Anyway, so far nothing serious. I'm supposed to go to the pool in a bit. EM said he'd try to come. There are two cute boys who i met last week at the pool who play frisbee... maybe they'll be there too. On that note--this is all for now :)

Monday, June 1, 2009

Back to the Single Life

We broke up last week... after a couple weeks of anxiousness and trying to figure out what i wanted, it just wasn't working. I think he would've broken things off too if not for the fact that he was the one to break it off last time, and then asked to try again.
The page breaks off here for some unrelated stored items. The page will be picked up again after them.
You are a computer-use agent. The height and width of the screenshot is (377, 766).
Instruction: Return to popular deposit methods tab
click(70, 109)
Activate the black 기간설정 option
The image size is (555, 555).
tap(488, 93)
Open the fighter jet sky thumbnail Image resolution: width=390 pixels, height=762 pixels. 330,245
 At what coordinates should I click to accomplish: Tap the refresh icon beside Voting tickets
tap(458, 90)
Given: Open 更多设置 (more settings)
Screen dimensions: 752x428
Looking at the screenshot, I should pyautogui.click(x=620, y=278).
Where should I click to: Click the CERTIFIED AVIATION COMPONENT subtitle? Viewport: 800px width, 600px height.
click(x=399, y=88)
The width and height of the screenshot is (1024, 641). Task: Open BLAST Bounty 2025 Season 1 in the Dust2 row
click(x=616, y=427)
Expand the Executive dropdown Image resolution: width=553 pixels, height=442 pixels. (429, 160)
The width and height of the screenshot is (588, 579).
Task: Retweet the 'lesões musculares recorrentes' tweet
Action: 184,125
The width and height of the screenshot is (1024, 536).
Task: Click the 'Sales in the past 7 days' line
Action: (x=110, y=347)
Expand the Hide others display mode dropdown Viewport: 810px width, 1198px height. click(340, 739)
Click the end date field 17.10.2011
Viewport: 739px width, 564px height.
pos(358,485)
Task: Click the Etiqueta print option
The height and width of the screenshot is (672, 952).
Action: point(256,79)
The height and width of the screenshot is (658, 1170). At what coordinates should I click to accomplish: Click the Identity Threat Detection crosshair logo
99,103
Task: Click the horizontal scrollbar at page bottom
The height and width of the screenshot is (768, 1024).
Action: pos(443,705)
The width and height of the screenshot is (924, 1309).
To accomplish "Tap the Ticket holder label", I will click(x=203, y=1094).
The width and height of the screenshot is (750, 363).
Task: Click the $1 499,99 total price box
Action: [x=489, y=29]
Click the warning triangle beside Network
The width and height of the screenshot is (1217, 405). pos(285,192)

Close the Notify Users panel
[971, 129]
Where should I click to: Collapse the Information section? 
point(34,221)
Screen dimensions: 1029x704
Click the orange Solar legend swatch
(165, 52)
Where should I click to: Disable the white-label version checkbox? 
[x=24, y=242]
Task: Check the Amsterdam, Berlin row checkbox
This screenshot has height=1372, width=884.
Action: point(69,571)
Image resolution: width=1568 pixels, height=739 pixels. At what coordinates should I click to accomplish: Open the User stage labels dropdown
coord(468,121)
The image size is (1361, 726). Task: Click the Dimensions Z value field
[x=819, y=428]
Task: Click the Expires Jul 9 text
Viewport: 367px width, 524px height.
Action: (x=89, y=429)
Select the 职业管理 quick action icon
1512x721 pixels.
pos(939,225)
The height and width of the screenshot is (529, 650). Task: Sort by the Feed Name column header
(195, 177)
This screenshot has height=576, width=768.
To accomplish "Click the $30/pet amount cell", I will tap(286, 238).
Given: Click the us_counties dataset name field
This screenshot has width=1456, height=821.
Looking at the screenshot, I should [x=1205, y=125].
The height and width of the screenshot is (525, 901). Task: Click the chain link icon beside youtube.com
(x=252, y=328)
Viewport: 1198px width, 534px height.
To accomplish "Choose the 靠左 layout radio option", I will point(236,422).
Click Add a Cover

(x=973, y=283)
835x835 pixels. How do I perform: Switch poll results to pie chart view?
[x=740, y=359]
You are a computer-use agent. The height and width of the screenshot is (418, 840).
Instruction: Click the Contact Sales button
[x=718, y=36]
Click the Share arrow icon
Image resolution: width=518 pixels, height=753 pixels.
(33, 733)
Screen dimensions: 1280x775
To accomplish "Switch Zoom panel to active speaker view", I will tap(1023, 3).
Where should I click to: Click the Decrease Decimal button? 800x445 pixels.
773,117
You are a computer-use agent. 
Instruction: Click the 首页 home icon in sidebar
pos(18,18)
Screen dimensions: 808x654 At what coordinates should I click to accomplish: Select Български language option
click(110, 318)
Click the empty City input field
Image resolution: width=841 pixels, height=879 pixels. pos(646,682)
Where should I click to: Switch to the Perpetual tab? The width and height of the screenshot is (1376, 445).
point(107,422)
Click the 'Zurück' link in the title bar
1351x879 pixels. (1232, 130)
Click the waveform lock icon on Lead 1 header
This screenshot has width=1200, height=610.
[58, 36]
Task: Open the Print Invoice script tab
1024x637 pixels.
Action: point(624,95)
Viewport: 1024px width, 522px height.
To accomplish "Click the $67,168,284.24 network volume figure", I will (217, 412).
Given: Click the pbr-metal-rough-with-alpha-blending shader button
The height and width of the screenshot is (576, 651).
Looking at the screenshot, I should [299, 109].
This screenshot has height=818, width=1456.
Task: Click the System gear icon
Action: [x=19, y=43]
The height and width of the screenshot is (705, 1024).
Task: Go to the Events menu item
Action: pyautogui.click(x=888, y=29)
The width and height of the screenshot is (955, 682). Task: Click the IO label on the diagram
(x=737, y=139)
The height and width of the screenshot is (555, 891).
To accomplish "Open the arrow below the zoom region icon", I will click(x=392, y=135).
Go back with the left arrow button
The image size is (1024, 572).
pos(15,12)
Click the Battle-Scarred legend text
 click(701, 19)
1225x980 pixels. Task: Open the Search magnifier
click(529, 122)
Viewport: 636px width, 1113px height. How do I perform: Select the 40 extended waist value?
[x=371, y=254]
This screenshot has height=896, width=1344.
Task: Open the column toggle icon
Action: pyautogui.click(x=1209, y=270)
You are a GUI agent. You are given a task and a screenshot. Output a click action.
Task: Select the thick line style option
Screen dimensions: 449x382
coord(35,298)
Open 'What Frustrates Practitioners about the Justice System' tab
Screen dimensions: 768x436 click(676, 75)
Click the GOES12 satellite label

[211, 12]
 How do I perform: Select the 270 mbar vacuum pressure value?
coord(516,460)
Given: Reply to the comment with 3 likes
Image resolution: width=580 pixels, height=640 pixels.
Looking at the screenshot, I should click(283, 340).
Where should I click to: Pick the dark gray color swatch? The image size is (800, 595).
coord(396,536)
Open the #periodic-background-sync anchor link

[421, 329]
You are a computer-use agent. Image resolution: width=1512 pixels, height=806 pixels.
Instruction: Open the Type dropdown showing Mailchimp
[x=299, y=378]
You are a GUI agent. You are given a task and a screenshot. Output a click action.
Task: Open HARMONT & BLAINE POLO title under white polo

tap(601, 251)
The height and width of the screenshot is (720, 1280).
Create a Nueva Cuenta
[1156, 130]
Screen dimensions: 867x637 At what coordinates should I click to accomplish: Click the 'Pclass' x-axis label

It's sad and lonely a bit. But i do feel some kind of relief. It really is over this time. I mean, we haven't spoken at all since that saturday night when we said good-bye. i guess in a way it's good. This time it's easier to digest. and although it's still hard, i'm not heartbroken. Just disillusioned. i mean, how am i supposed to find someone that i really want to be with? And how do i figure out a way to make it work? I don't even know if i believe that it really can work in the long run. And at least in the meantime, i don't know if i have the emotional energy that i would need to be in a relationship.

So, should i just fall back to the non-serious thing? is it worth it just for the physical attention and boost of feeling attractive? will i still get that feeling of closeness from it? or will it just end up feeling empty and disappointing?